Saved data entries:
====

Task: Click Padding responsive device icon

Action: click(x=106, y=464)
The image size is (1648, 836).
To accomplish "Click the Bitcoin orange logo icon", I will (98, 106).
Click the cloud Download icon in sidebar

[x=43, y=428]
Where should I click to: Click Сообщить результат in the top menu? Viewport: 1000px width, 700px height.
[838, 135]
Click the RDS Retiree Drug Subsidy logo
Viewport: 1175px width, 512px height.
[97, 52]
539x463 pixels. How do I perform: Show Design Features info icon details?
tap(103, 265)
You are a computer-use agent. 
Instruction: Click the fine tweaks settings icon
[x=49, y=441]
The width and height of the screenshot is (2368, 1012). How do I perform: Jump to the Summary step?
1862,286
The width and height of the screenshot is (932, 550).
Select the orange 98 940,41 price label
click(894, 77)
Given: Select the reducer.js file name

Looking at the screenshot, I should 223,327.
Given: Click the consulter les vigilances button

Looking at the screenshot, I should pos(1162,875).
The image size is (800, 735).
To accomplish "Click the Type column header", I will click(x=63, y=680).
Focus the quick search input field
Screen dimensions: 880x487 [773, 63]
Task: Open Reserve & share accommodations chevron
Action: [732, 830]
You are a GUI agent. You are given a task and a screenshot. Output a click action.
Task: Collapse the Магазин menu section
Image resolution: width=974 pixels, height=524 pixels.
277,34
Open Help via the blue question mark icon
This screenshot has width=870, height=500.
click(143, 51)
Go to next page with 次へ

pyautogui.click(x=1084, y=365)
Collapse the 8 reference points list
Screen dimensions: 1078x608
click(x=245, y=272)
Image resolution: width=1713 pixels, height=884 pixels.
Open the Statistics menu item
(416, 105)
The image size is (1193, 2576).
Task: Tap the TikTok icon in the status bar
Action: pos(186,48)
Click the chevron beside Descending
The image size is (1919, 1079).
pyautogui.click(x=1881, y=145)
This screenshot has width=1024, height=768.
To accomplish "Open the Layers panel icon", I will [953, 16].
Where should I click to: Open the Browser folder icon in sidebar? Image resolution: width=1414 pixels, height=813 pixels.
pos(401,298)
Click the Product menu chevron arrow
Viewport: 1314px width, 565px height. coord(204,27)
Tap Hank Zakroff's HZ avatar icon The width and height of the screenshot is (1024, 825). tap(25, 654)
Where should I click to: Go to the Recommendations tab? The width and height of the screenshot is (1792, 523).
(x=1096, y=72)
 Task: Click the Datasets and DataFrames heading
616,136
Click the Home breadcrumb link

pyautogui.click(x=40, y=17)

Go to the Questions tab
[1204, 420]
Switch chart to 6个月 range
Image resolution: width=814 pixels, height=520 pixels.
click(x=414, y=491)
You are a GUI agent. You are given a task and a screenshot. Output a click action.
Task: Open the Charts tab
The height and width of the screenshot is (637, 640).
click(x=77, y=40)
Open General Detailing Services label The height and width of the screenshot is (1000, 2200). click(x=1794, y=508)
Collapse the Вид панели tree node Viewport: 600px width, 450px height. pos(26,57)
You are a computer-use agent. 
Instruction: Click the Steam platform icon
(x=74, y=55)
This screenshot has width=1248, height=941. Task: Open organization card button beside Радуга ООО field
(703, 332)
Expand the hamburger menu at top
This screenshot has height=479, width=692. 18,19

====

Problem requirements: What you write must match the records above line for line.

Response to this task:
Task: Click Padding responsive device icon

Action: click(x=106, y=464)
The image size is (1648, 836).
To accomplish "Click the Bitcoin orange logo icon", I will (98, 106).
Click the cloud Download icon in sidebar

[x=43, y=428]
Where should I click to: Click Сообщить результат in the top menu? Viewport: 1000px width, 700px height.
[838, 135]
Click the RDS Retiree Drug Subsidy logo
Viewport: 1175px width, 512px height.
[97, 52]
539x463 pixels. How do I perform: Show Design Features info icon details?
tap(103, 265)
You are a computer-use agent. 
Instruction: Click the fine tweaks settings icon
[x=49, y=441]
The width and height of the screenshot is (2368, 1012). How do I perform: Jump to the Summary step?
1862,286
The width and height of the screenshot is (932, 550).
Select the orange 98 940,41 price label
click(894, 77)
Given: Select the reducer.js file name

Looking at the screenshot, I should 223,327.
Given: Click the consulter les vigilances button

Looking at the screenshot, I should pos(1162,875).
The image size is (800, 735).
To accomplish "Click the Type column header", I will click(x=63, y=680).
Focus the quick search input field
Screen dimensions: 880x487 [773, 63]
Task: Open Reserve & share accommodations chevron
Action: [732, 830]
You are a GUI agent. You are given a task and a screenshot. Output a click action.
Task: Collapse the Магазин menu section
Image resolution: width=974 pixels, height=524 pixels.
277,34
Open Help via the blue question mark icon
This screenshot has width=870, height=500.
click(143, 51)
Go to next page with 次へ

pyautogui.click(x=1084, y=365)
Collapse the 8 reference points list
Screen dimensions: 1078x608
click(x=245, y=272)
Image resolution: width=1713 pixels, height=884 pixels.
Open the Statistics menu item
(416, 105)
The image size is (1193, 2576).
Task: Tap the TikTok icon in the status bar
Action: pos(186,48)
Click the chevron beside Descending
The image size is (1919, 1079).
pyautogui.click(x=1881, y=145)
This screenshot has width=1024, height=768.
To accomplish "Open the Layers panel icon", I will [953, 16].
Where should I click to: Open the Browser folder icon in sidebar? Image resolution: width=1414 pixels, height=813 pixels.
pos(401,298)
Click the Product menu chevron arrow
Viewport: 1314px width, 565px height. coord(204,27)
Tap Hank Zakroff's HZ avatar icon The width and height of the screenshot is (1024, 825). tap(25, 654)
Where should I click to: Go to the Recommendations tab? The width and height of the screenshot is (1792, 523).
(x=1096, y=72)
 Task: Click the Datasets and DataFrames heading
616,136
Click the Home breadcrumb link

pyautogui.click(x=40, y=17)

Go to the Questions tab
[1204, 420]
Switch chart to 6个月 range
Image resolution: width=814 pixels, height=520 pixels.
click(x=414, y=491)
You are a GUI agent. You are given a task and a screenshot. Output a click action.
Task: Open the Charts tab
The height and width of the screenshot is (637, 640).
click(x=77, y=40)
Open General Detailing Services label The height and width of the screenshot is (1000, 2200). click(x=1794, y=508)
Collapse the Вид панели tree node Viewport: 600px width, 450px height. pos(26,57)
You are a computer-use agent. 
Instruction: Click the Steam platform icon
(x=74, y=55)
This screenshot has width=1248, height=941. Task: Open organization card button beside Радуга ООО field
(703, 332)
Expand the hamburger menu at top
This screenshot has height=479, width=692. 18,19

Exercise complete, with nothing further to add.